Each year, American children miss 51 million hours of school because of oral health problems, according to the U.S. Department of Health and Human Services.
“Having this information available will hopefully encourage parents to begin dental care earlier, both in the home, as well as at a dentist’s office,” according to Heather Merrill of Lewis Cass Intermediate School District’s Great Start Collaborative.
The study, which reviewed 12,000 dental screens of young children in Head Start and other early learning programs across Michigan, also found:
• Dentists are reluctant to treat babies and infants even though the American Academy of Pediatric Dentistry recommends first dental visits by age 1 or when the first tooth erupts.
• Two out of three parents said they were unaware children should have a firstdental visit by age 1.
A serious access-to-care gap exists for children covered by Medicaid, with only one dentist available for every 822 children on traditional Medicaid. Nationally and in Michigan, oral health problems are most common among low-income children served by Medicaid, Head Start and other government programs.
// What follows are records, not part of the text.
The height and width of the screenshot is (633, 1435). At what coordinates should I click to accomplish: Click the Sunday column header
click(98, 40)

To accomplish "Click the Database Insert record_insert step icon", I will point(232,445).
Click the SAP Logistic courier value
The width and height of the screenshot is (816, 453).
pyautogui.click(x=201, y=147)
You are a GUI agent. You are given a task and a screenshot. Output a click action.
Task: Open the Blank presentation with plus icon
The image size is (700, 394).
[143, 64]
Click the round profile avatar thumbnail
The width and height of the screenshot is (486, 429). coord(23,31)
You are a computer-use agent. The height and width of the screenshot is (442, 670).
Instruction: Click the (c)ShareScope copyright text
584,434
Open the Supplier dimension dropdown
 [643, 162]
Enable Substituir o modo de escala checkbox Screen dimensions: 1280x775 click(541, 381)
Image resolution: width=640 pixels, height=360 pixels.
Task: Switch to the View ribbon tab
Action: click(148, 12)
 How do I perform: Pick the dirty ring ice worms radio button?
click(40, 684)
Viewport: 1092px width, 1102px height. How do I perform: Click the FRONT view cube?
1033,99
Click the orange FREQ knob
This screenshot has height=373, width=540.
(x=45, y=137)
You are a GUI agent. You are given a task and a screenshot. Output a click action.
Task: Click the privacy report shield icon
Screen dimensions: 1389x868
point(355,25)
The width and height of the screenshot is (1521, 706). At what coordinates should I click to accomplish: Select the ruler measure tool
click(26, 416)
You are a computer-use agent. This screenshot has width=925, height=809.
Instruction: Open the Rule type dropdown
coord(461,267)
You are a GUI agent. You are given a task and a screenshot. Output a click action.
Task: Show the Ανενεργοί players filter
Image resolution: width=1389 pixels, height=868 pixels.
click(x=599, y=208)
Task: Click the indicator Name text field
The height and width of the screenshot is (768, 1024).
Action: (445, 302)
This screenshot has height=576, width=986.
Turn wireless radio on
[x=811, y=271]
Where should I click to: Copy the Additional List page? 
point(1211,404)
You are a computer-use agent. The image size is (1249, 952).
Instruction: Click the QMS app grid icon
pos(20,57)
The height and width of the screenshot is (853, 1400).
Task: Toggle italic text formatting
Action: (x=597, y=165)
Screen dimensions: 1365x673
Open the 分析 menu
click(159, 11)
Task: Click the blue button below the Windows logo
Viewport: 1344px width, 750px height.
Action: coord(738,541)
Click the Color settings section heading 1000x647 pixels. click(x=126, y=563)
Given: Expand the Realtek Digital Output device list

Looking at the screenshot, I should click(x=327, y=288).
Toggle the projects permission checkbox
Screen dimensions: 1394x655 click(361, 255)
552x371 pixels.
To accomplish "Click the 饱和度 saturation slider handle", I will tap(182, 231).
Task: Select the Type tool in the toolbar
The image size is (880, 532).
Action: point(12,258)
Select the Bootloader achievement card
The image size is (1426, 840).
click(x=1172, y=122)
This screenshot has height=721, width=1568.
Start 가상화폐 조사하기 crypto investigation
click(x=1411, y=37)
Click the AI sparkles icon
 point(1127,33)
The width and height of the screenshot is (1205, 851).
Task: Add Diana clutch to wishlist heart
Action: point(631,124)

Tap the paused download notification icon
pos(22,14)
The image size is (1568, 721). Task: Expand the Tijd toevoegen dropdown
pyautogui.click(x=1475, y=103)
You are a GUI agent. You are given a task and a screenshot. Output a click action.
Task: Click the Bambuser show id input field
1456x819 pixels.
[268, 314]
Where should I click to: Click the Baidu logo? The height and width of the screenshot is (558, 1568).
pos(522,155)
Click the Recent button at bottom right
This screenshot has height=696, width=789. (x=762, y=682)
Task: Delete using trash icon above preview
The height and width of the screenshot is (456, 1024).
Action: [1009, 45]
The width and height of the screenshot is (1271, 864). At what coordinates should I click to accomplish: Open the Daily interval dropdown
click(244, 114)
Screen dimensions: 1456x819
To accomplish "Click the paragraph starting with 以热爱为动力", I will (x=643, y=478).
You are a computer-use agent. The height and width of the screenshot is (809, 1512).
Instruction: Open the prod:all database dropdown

Poor dental care has led to serious health problems for children and even hospitalization.
According to The Pew Center on the States, expensive emergency room visits are being used too often for preventable dental problems, burdening state budgets.
The U-M report calls for expansion of the Healthy Kids Dental program, which vastly improves access to dental care for Medicaid-eligible children by offering dentists a reimbursement rate to help cover their costs.